The naming conventions are as not as important as taking each step in order and completing each before moving on the next.
The success of 5S is due to its simplicity, ease of understanding, quick impact, and universal applications. It can be applied in production areas, office areas, and information systems.
Workplace 5S reflects the company's overall performance and perception. The changes from a the program can reduce job hazards and improve safety in the workplace.
Perform a "red" tag event where all items in an area are tagged for a later discussion later with the stakeholders. All "red" tag items are taken to an area (if possible) and the stakeholders determine how to sort them (discard, store, keep, etc).
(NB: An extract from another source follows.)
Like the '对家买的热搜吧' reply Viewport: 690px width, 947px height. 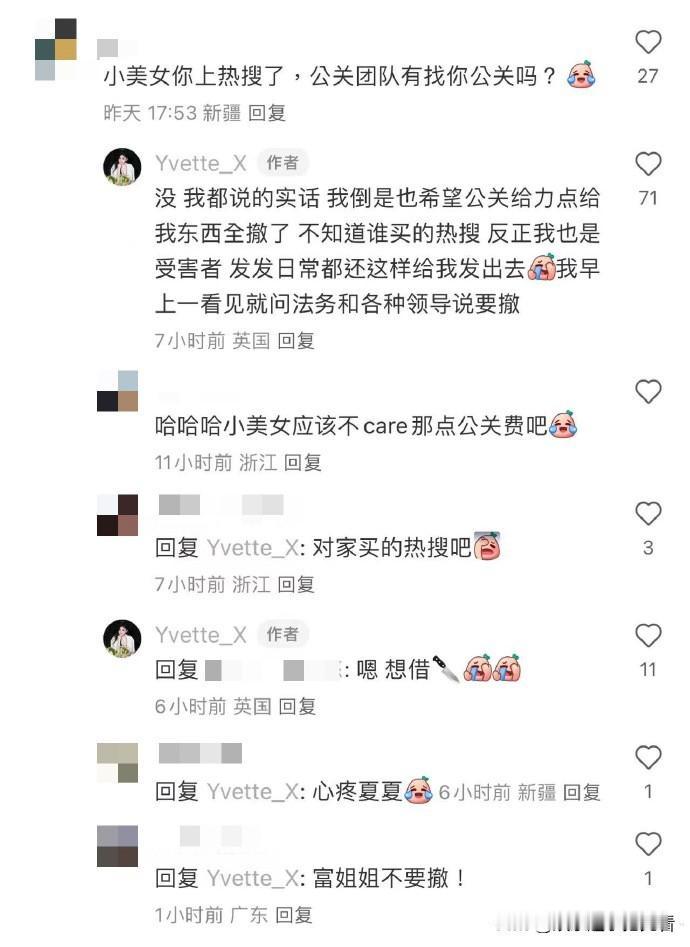point(648,513)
Before the next step can start, remove unnecessary items for the workspace. Look for physical obstacles or safety issues and prepare to address them with the team and come up with solutions to remove or mitigate them.
Prevent the possibility of items being stored that don't belong. One clever idea to help emphasize this point is to minimize flat surfaces. Tops of cabinets, machines, support equipment tend to collect stuff. One idea is to create spherical surfaces or pointed (cone) tops to help curb this behavior.
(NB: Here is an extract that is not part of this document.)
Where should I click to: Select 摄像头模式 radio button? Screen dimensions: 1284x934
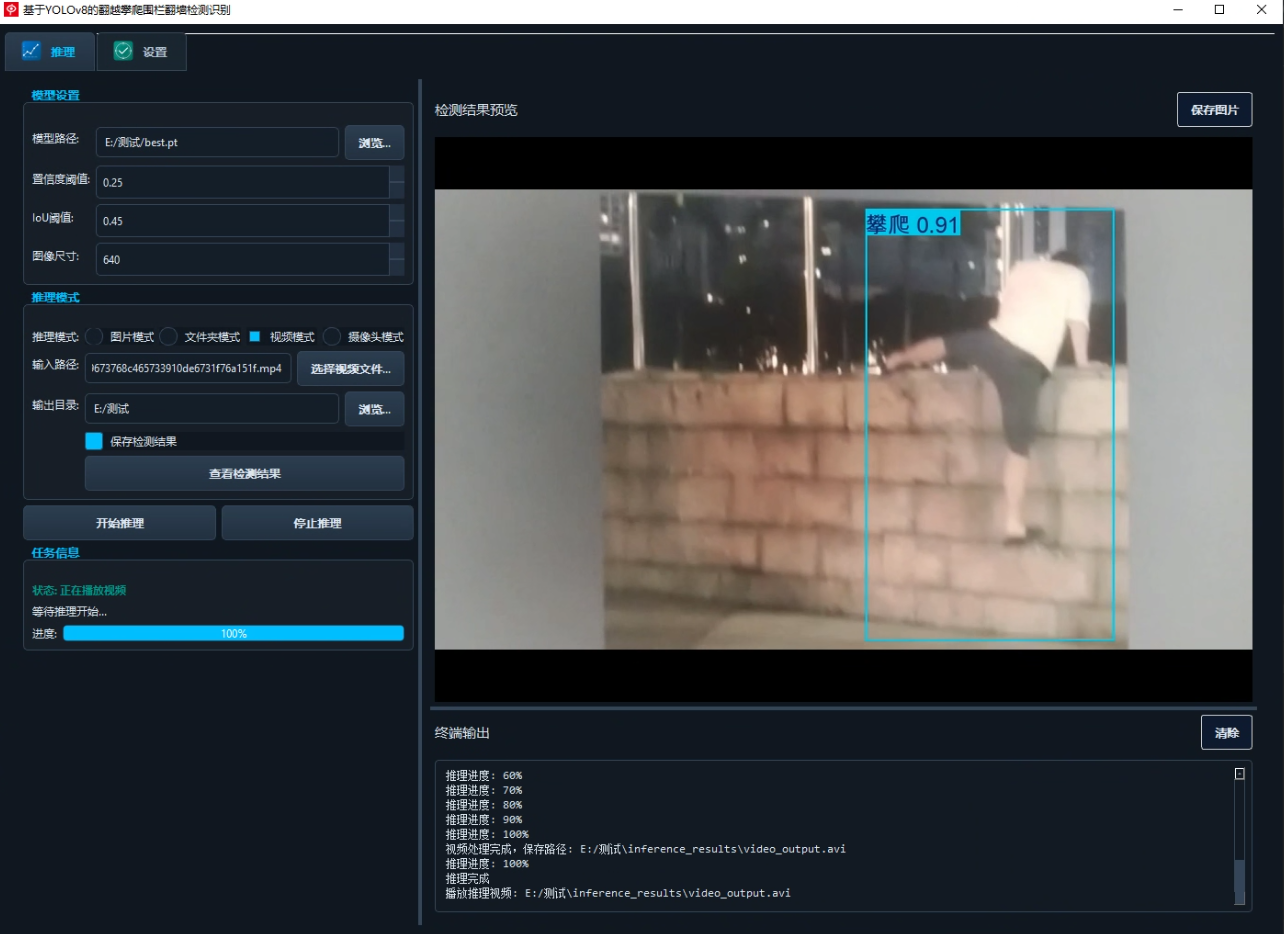(x=332, y=337)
Arrange items in format that minimizes travel waste and provides optimal ergonomics. Items the are used less frequently should be placed further away than more frequently used items.
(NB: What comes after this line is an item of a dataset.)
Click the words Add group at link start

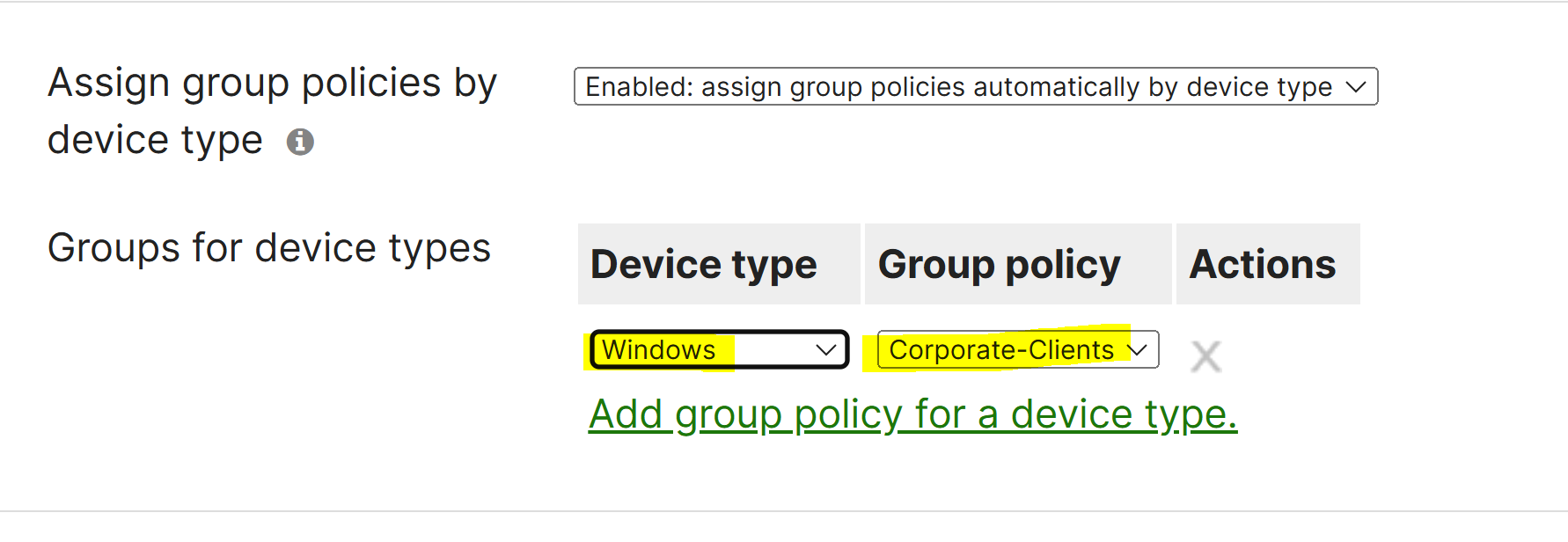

Furthermore, simply the method of getting tasks done, picking and placing items, and making it visual when something is out of place. Organize area for right size Kanban containers and for simple flow of materials in and out of the workspace.
Try to keep the talented personnel at their workstation at all times so their skillsets are most effectively used as much as possible.
Use standardized cabinets, containers, postings, quick-change handles, color-code schemes, tooling, and others. Make the workplace look connected, consistent, orderly, and presentable at ALL times (not just when "management" comes around).
This means to clean...intensely: Sweep, vacuum, degrease, paint, label, and going above and beyond the normal cleaning. This could mean replacing carpet, repairing sections of floor, improving lighting, replacing worn machine parts, removing or updating out-dated postings, fixing leaks, and wide array of tasks.
Paint items a lighter color to expose leaks. The sooner a problem is known the quicker it can be fixed (bad news does not get better with time).
Raising cabinets, desks, benches off the floor and place on casters are ways to make the area easier to clean and sustain. Also using retractable hoses, electrical lines, tools suspended above, movable control stations, are a fe methods to reduce clutter and yet keep essential items nearby.
Create color codes, common signage format, color scheme, font, and appearance.
Display a picture of the benchmark 5S for the area that display only an acceptance for high standards of maintenance.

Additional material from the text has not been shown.